The shift that makes you more interested in local and national elections, in crime rates in your neighborhood, in safety in transportation, and in how the future will look in twenty years.

The shift moves mountains. Ask any parent whose child has been diagnosed with a mysterious or even fatal disease. They’ll rearrange all kinds of geography and even defy the laws of physics for that child.

In fact, I’m willing to submit that the vast majority of improvements to society—any society, in any year—was started by someone who was a father or a mother.

Because they felt that shift, and realized the world wasn’t about “having it all”; the world is about making it better for everyone.

The surprise of parenthood is that life becomes so much more meaningful when it’s lived for those you care for, rather than just for yourself.

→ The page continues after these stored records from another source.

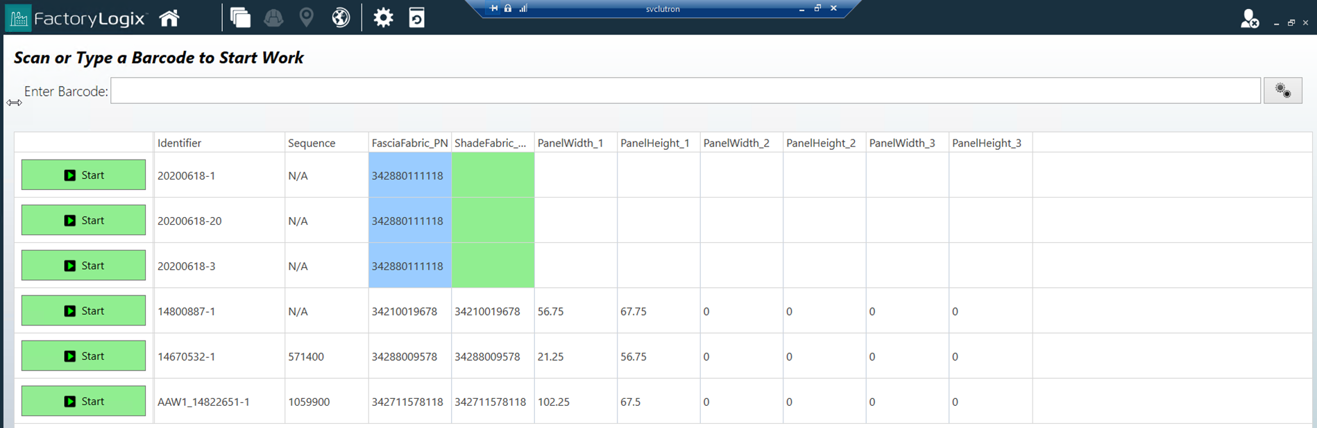Select the location pin icon
The width and height of the screenshot is (1317, 428).
306,18
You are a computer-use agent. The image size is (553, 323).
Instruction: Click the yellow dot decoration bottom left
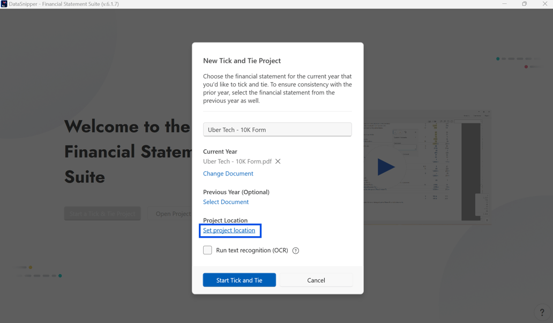click(x=31, y=267)
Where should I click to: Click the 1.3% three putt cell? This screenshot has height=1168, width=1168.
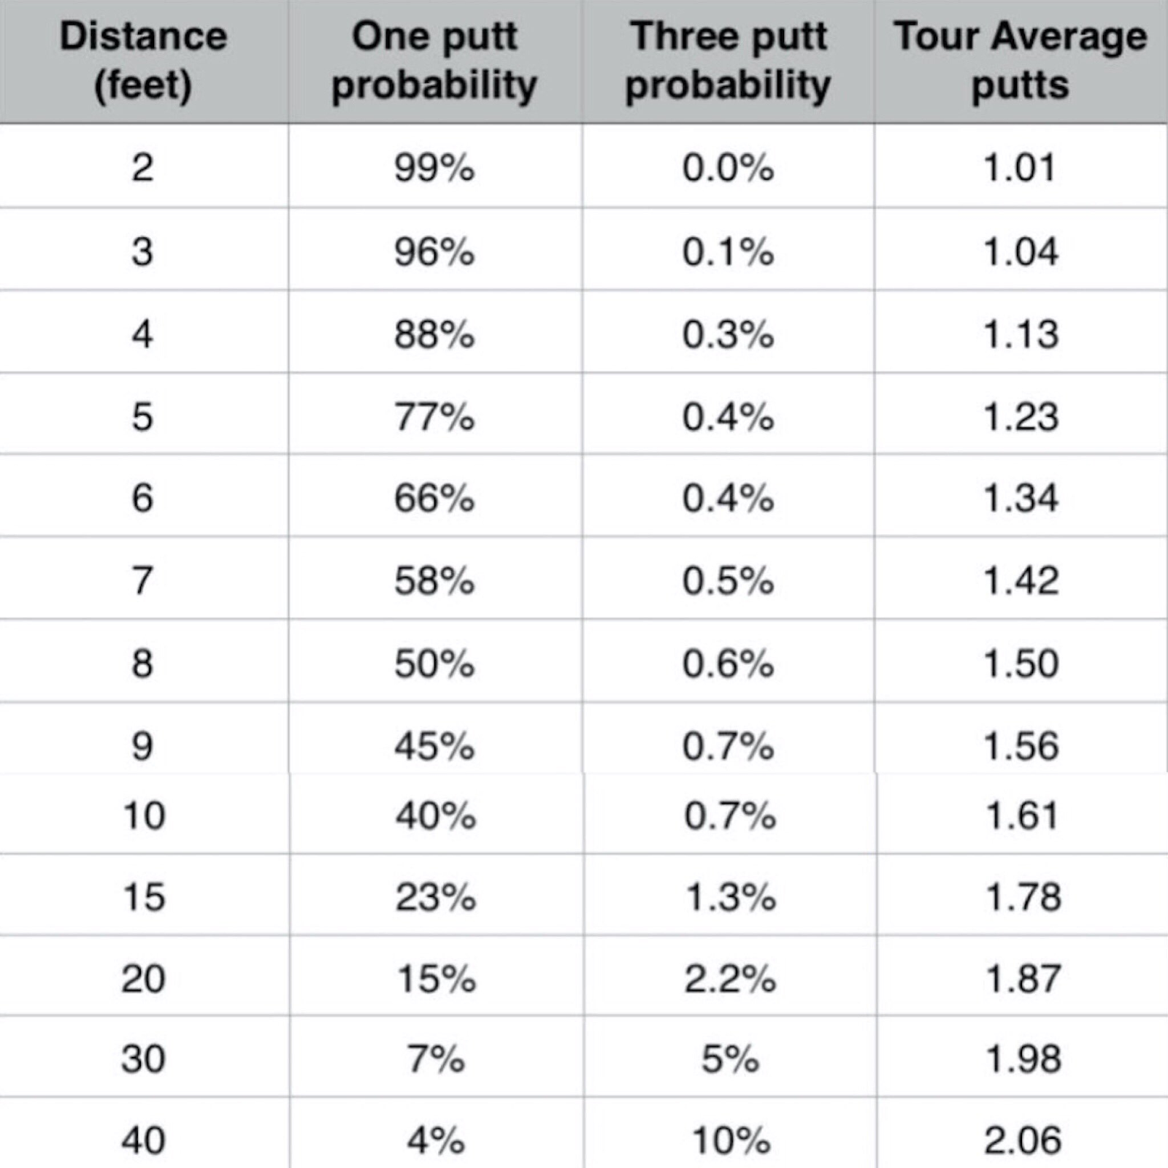730,896
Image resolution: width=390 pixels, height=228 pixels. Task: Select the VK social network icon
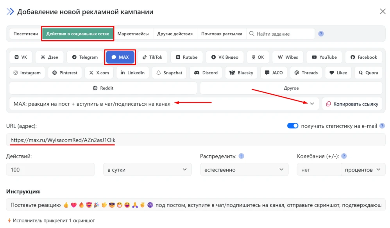20,57
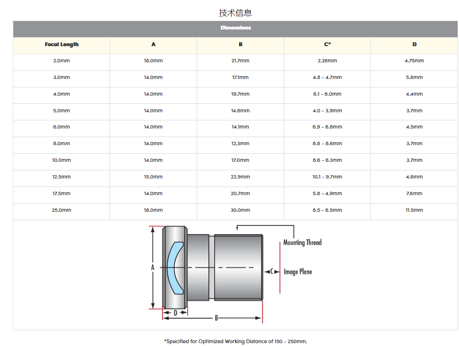Select the 21.7mm value in column B

click(240, 61)
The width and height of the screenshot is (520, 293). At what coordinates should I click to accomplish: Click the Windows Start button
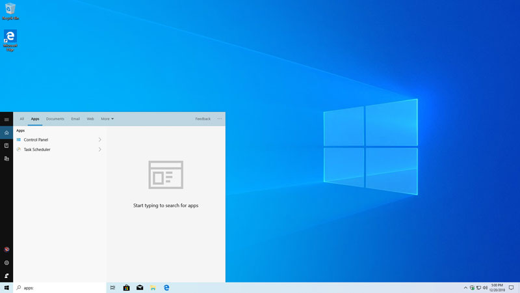(x=7, y=288)
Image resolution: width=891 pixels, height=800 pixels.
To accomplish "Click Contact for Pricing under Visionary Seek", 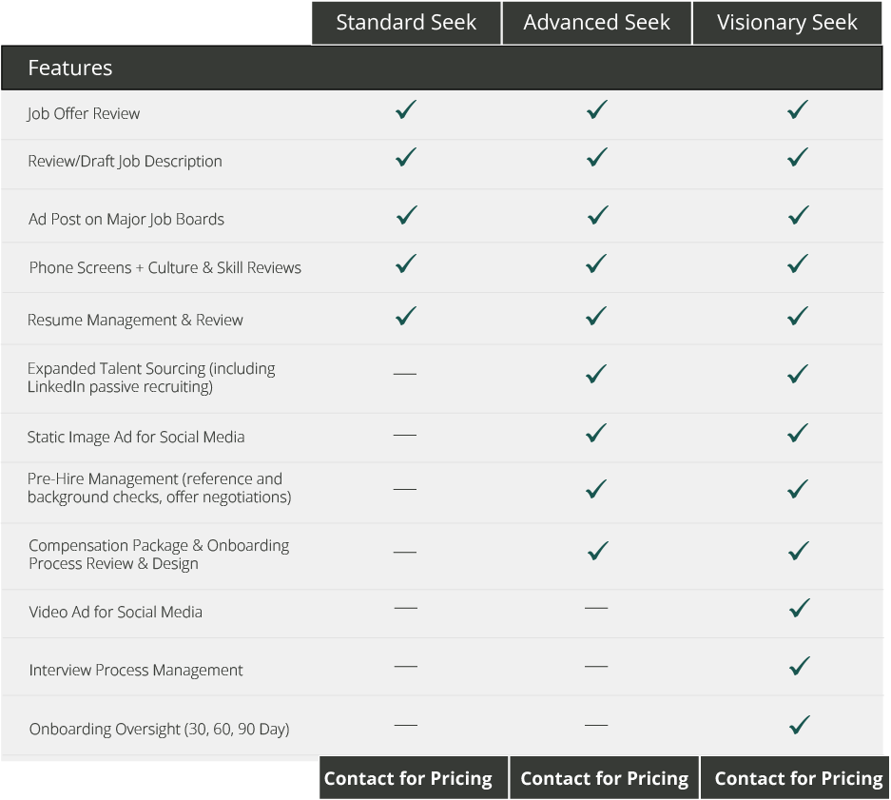I will 795,778.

Maybe avoiding this shift is why a certain segment of the population, not only here in America but in many parts of the world, rejects parenthood. They want to stay children themselves, always indulgent. That may sound like a flippant evaluation, but I’m sorry to say that each deliberately childless person I’ve encountered has had the same trait of, “It’s all about me, dear. Now would you tell that child to be quiet? I’m on a conference call here in the park.”

That’s why I submit that childlessness doesn’t solve problems, but it increases them.
I don’t believe that we should have children because one of them may change the world– someday–but I submit that we when we have children we feel the need to make the change–today.

Now I agree that parenthood isn’t some magical bullet that shoots maturity into people.  They are those who have no business having children, who still regard their Chihuahuas with more affection than they do their tweens.

And there are also some true adults who are childless not by choice but by biology, who do more than just send a couple hundred dollars to a children’s hospital and think they’ve done their part for the future of the world. These full-fledged adults dote on their nieces and nephews, volunteer to coach little league and scouts, and teach the children in Sunday school.

I’m worried about the grown-ups who forgot to outgrow the “mine!” period of toddlerhood. Perhaps the most disturbing element about “having it all” is that it resonates with the increasingly pervasive entitlement that seems to be overtaking the developed world. At some point we need to realize that the more each of us tries to have it “all,” the less there is for everyone else.

And when, in the history of the world, was anyone ever happy when they got everything they wanted? Even Alexander the Great cried like a baby (and threw a tantrum like a toddler) when he realized there was nothing left in the world for him to “get.”

Joy has always come from giving more than we get, from serving more than demanding. That invaluable understanding is what parenthood gives you.

And that also, by the way, is the purpose of life.

“My children have me tied?”
The thought had never occurred to Mahrree. True, her life was completely different now. And she didn’t participate in anything outside of the house. And she hadn’t thought about the condition of her hair in nearly two years. Or the condition of her clothes. Or her house. Or garden.
But caring for these little children, who she thought were funny more often than frustrating, loving more often than loud, was an honor. It said so in The Writings, and she’d chosen to believe it from the moment she knew she was expecting her firstborn. And choosing to believe it had made all the difference in her attitude as a mother.
Were they difficult?
For some reason that word just didn’t seem right.